Seminal TV: Samatha Barks

While writing and procrastinating, I decided to have a midnight snack-like Youtube break. Guiding my choices was the overjoyed news that Taylor Swift will no longer play Eponine in Tom Hooper’s Les Miserables and is replaced by stage vet and Nick Jonas’ girlfriend Samantha Barks. She, by the way, joined a elimination-style reality show called “I’d Do Anything” years back, the show’s objective being to find a singer/actress to play Nancy in a West End revival for the musical “Oliver.” She can sing all right, effortlessly making her voice go to eleven without moving a muscle away from her smile. But during results show performances she’s always a kicker or a bridge, letting the other contestants out-act or out-sass her, and the same goes during the sing offs. Had this been a Tyra show, she’d been out during the middle of the show for being ‘boring.’

Then my search veered into the missions the contestants had to do to understand Nancy, some of which involved behaving like Nancy. Now let’s see if the woman can act. Sometimes she just stands there but mostly she has a confident presence, which isn’t the same thing as strong. In some challenge she doesn’t show fear or, on the clip below, weakness, when she’s supposed to. I have faith for her in drama, I just hope shoe doesn’t revert to her early days. But she’s made progress in three years with her voice breaking as the perma-anguished Eponine as part of the 25th anniversary Les Mis concert. Despite her voice, she admits to not being a perfect actress. That’s one out of two, better than Swift’s batting average.

3 responses

  1. I hadn’t really heard of her before, but am really excited for Les Miserables and was glad to hear that they had cast someone who can really sing well for this part. It seems like she has a great personality, so if the film plays well I can definitely see her in Oscar contention next year.

    March 4, 2012 at 2:01 pm

  2. For someone who keeps saying he only “likes” Les Miz I do a bad job of avoiding it (I have the London recording, the Complete Symphonic, the Broadway recording, the Dream Cast recording, and the 25th anniversary).

    For me, the one true Eponine will always be Frances Rufelle. It’s the only role I think that only person can play and Samantha’s voice just comes off as too conventionally sweet for Eponine, but eh. Whatever. And, I like Tom Hooper but I still don’t think there is much lucidity in trying to transfer this to the screen. We’ll see. HBC is there, so I’m there.

    (That being said, I want them to do a complete recording of the complete score and I won’t care if the film is bad or not. The music is the best thing, and the film could never have the entire score. And, I want the entire score.)

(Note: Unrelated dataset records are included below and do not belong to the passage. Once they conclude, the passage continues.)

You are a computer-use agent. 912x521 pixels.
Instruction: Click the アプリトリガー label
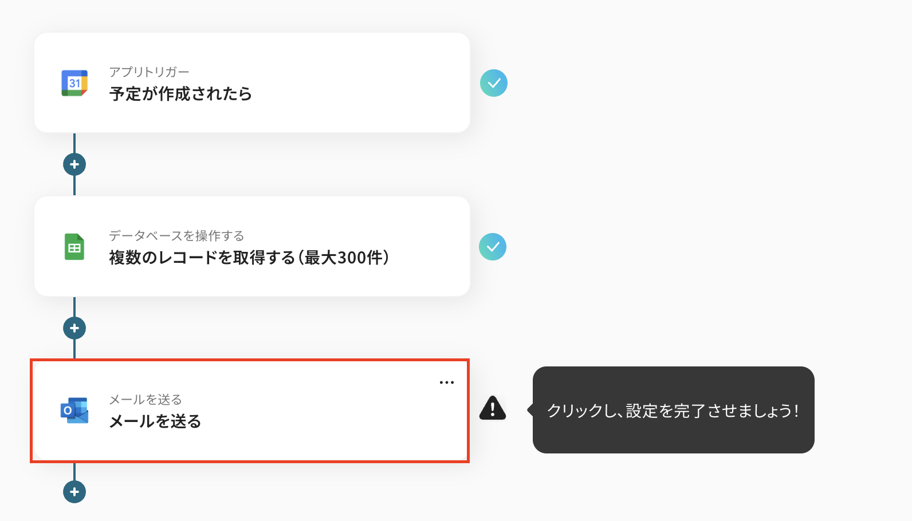149,72
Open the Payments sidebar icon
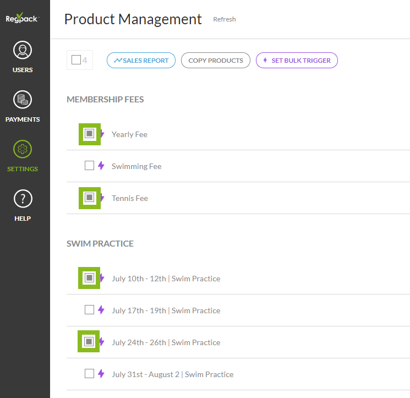The image size is (410, 398). [23, 100]
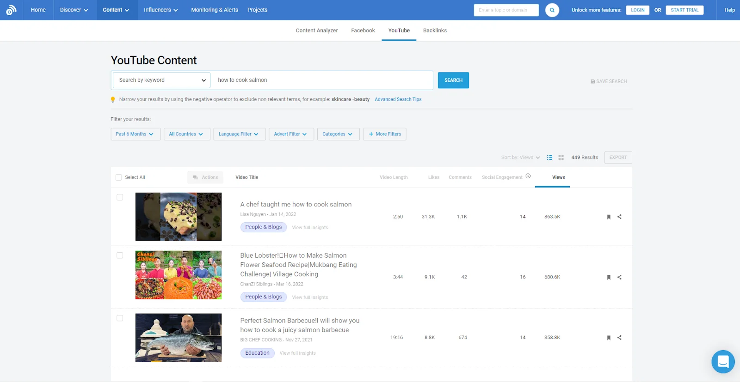Open the salmon fish video thumbnail
This screenshot has width=740, height=382.
coord(179,338)

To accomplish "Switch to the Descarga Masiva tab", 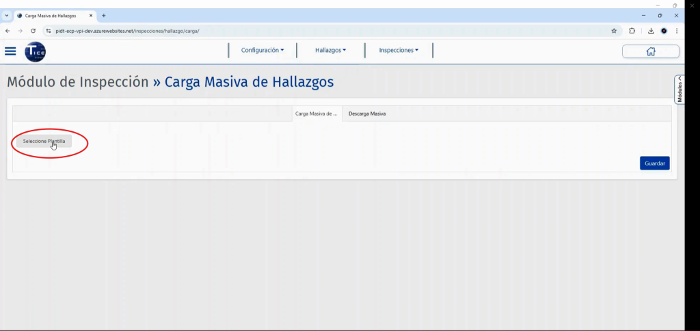I will [x=367, y=114].
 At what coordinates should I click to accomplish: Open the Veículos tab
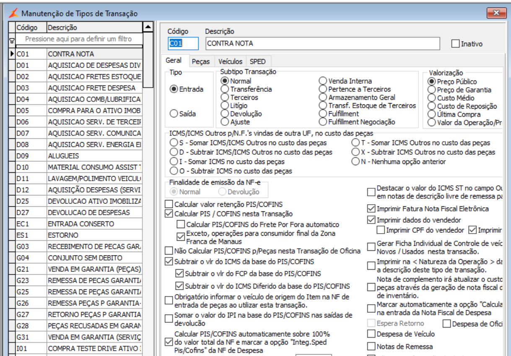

    March 4, 2012 at 7:23 pm

  3. NeverToEarlyMP: She deserves a place within the contenders. She, for a first-time film actress, gets a plum role on a brass platter. It’s still one of musical theatre’s mysteries how she gets the most attention even though I remember Cosette more when reading parts of the book. Although I don’t know how Anne Hathaway will campaign and how, in either way the latter does it, will screw up Barks’ chances.

    Andrew: I’ve only heard the one song from Frances Rufelle and Youtube versions of Salonga’s take on Eponine. Rufelle has the girlish, shrunken vulnerability while Salonga has the diction. Barks has the projection although she’s great with the smaller songs and is kind of just ok with the major ones. All three are great, and should to be biased towards Salonga for obvious reasons, but I like how Barks sustains the emotion throughout the concerts.

    And personally, I just wanted to see Hooper do East of Eden with Kristen Stewart first.